Seldon mentionna le fait à Hummin qui hocha la tête : « Mieux vaudrait qu’on se débarrasse de vos habits. Pas de veine qu’Hélicon soit à ce point démodée… »

Seldon s’impatienta : « Jusqu’à quel point tout cela est-il le fruit de votre imagination, Hummin ? Vous m’avez à moitié convaincu et malgré tout, ce pourrait être une simple forme de… de…

— C’est le mot “ paranoïa ” que vous cherchez ?

— Tout juste. Tout cela pourrait n’être qu’une construction paranoïaque.

— Réfléchissez un peu, voulez-vous ? Je ne peux pas en discuter de façon mathématique, mais vous avez vu l’Empereur. Ne le niez pas. Il voulait de vous quelque chose que vous ne lui avez pas fourni. Ne le niez pas non plus. Je soupçonne que ce qu’il désire, ce sont des détails sur l’avenir et que vous avez refusé de les lui donner. Peut-être Demerzel pense-t-il que vous faites semblant de ne pas les posséder – en les gardant par-devers vous en attendant que les prix montent ou bien en les réservant à un autre enchérisseur. Qui sait ? Je vous ai dit que, si Demerzel veut vous récupérer, il vous retrouvera, où que vous soyez. Je vous l’ai dit avant même que ces deux têtes brûlées fassent leur apparition. Je suis journaliste et Trantorien. Je sais comment ça se passe. A un moment, Alem a dit : « C’est lui qu’on veut. » Vous vous souvenez ?

— Il se trouve que oui.

— Pour lui, je n’étais que l’autre “ putain de fils à sa môman ”, à tenir en respect pendant qu’il s’occupait sérieusement de vous régler votre compte. »
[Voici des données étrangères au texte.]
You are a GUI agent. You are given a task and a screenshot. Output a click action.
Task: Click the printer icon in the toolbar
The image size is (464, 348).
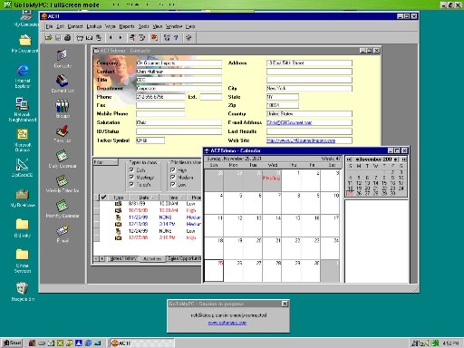pyautogui.click(x=68, y=38)
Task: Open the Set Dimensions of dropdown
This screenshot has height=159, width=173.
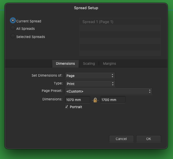Action: (x=90, y=76)
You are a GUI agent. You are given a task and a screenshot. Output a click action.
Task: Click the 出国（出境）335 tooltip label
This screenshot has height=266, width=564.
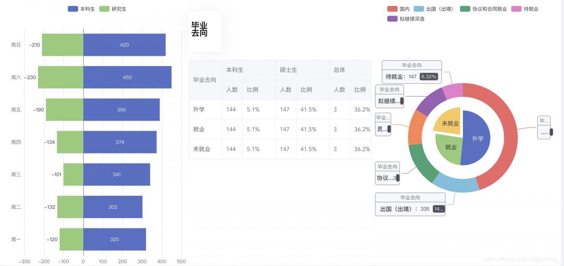click(x=410, y=209)
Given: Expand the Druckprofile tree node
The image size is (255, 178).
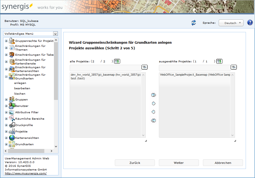Looking at the screenshot, I should [6, 125].
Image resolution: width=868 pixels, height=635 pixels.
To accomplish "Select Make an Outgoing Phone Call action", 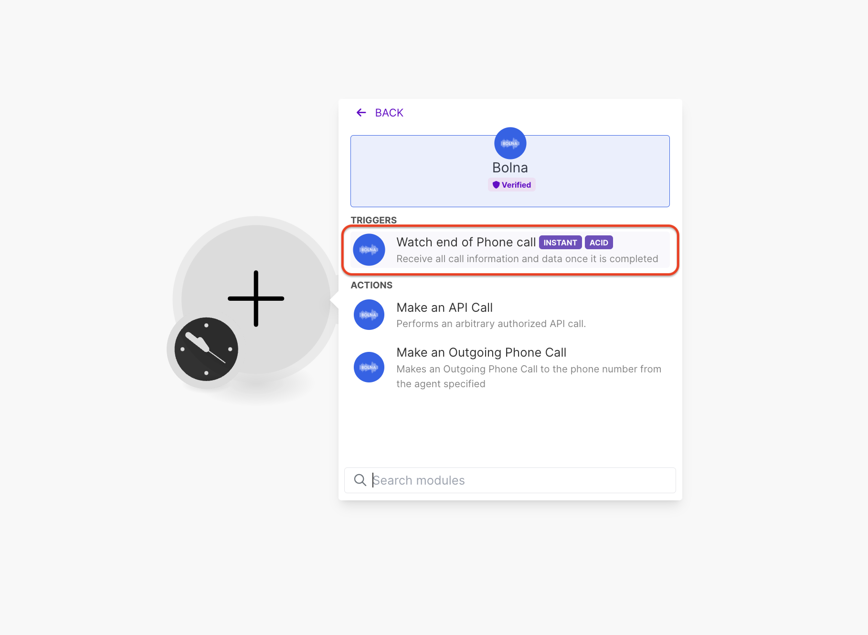I will pyautogui.click(x=510, y=368).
Hummin s’assit sur la chaise et désigna le lit. « Étendez-vous, Seldon. Mettez-vous à l’aise. Le commanditaire de ces deux malfrats, quel qu’il soit (pour moi, ce doit être Demerzel), risque de nous en envoyer d’autres, et il va falloir vous débarrasser de ces vêtements. J’ai l’impression que, dans le secteur, tout Héliconien surpris en costume local risque d’avoir des ennuis tant qu’il n’aura pu prouver qu’il n’est pas vous.

— Oh. Allons donc…

— Je ne plaisante pas. Vous allez devoir retirer ces vêtements et il va falloir qu’on les atomise – si nous parvenons assez près d’une unité d’enlèvement sans nous faire remarquer. Mais d’abord, tâchons de vous trouver une garde-robe trantorienne. Vous êtes plus petit que moi… Il va falloir que j’en tienne compte. Tant pis si les habits ne vous vont pas parfaitement… »

Seldon hocha la tête. « Je n’ai pas les crédits pour les payer. Je n’ai rien sur moi. Le peu dont je dispose – et ça ne fait pas beaucoup – se trouve dans mon coffre à l’hôtel.
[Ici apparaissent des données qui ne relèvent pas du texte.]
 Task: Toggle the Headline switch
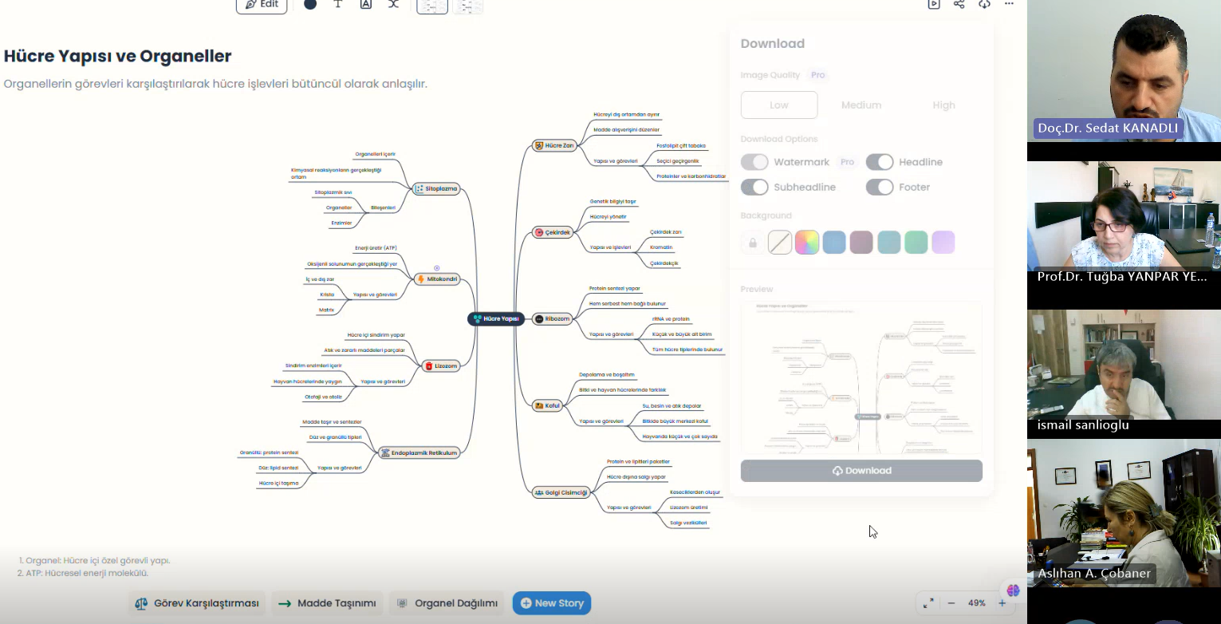(x=880, y=162)
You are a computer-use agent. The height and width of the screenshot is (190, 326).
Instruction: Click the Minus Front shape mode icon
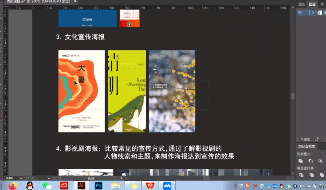coord(310,161)
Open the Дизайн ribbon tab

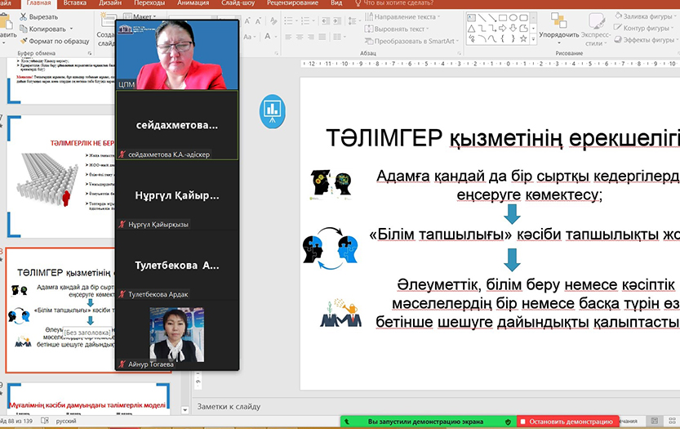110,3
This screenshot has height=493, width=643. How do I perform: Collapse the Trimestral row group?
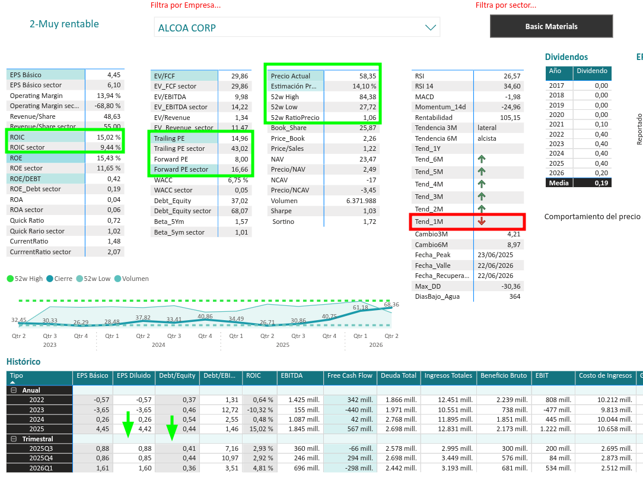14,439
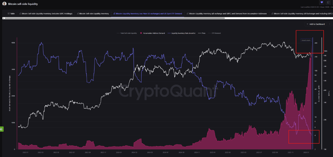The height and width of the screenshot is (157, 333).
Task: Open the green settings gear widget
Action: (2, 129)
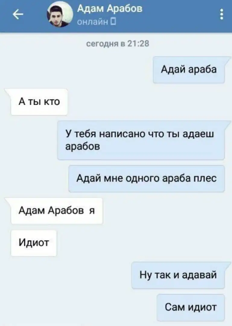Tap the letter я in received bubble
This screenshot has height=326, width=232.
tap(92, 211)
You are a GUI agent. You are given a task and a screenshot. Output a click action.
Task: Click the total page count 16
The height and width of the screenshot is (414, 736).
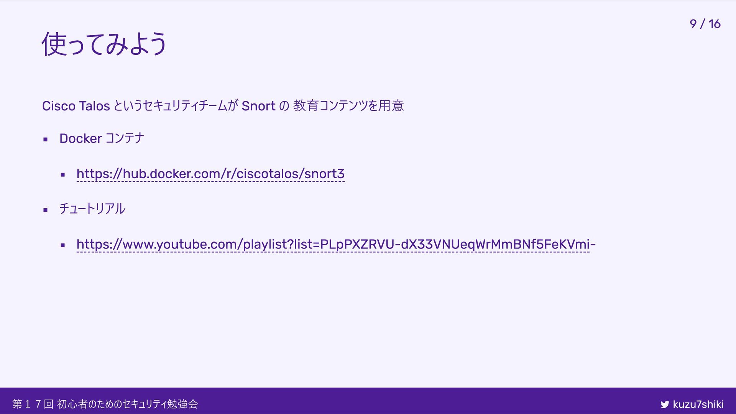715,24
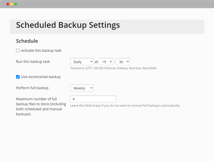Click the 'Activate this backup task' label text
214x161 pixels.
pyautogui.click(x=41, y=50)
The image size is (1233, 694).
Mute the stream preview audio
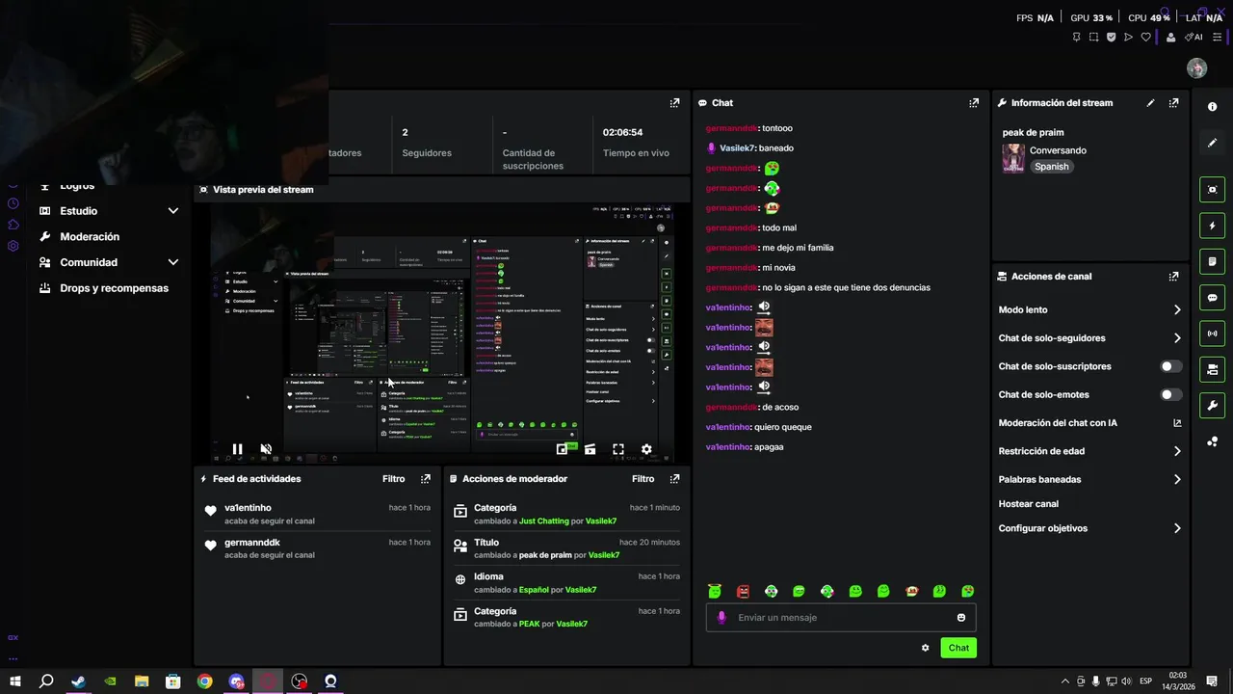pos(266,449)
— On s’inquiétera de ça plus tard. Vous allez devoir rester ici une heure ou deux, le temps que j’aille chercher les vêtements nécessaires. »

Seldon ouvrit les mains et poussa un soupir résigné. « Très bien. Si c’est si important que ça, je vais rester.
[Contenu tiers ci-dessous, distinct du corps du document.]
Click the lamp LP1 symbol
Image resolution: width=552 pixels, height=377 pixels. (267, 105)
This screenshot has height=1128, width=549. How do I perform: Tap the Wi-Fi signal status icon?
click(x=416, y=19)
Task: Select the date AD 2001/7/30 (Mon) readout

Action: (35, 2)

— Vous n’allez pas tenter de regagner votre hôtel ? Parole d’honneur ?

— Ma parole de mathématicien. Mais je suis gêné par toute la peine que vous prenez pour moi. Et ces dépenses… Après tout, malgré tous ces discours sur Demerzel, ces deux individus n’étaient pas vraiment prêts à me faire un mauvais sort ou à m’enlever. On m’a simplement menacé de me déshabiller…

— Pas uniquement. Ils s’apprêtaient aussi à vous raccompagner à l’astroport et à vous fourrer dans la première hypernef pour Hélicon.

— C’était une menace en l’air – pas à prendre au sérieux.

— Et pourquoi pas ?

— Je rentre à Hélicon. Je le leur ai dit. Je rentre demain.

— Et vous escomptez toujours le faire ? demanda Hummin.

— Certainement. Pourquoi pas ?

— Il y a quantité de raisons. »

Seldon éclata soudain. « Allons, Hummin. Je ne peux plus continuer à jouer ce jeu. J’en ai terminé ici et je veux retourner chez moi. Mon billet est resté dans ma chambre à l’hôtel. Sinon, j’aurais essayé de l’échanger contre un départ aujourd’hui. Parfaitement.

— Vous ne pouvez pas retourner à Hélicon. »

Seldon rougit. « Pourquoi ? Est-ce qu’on m’y attendrait aussi ? »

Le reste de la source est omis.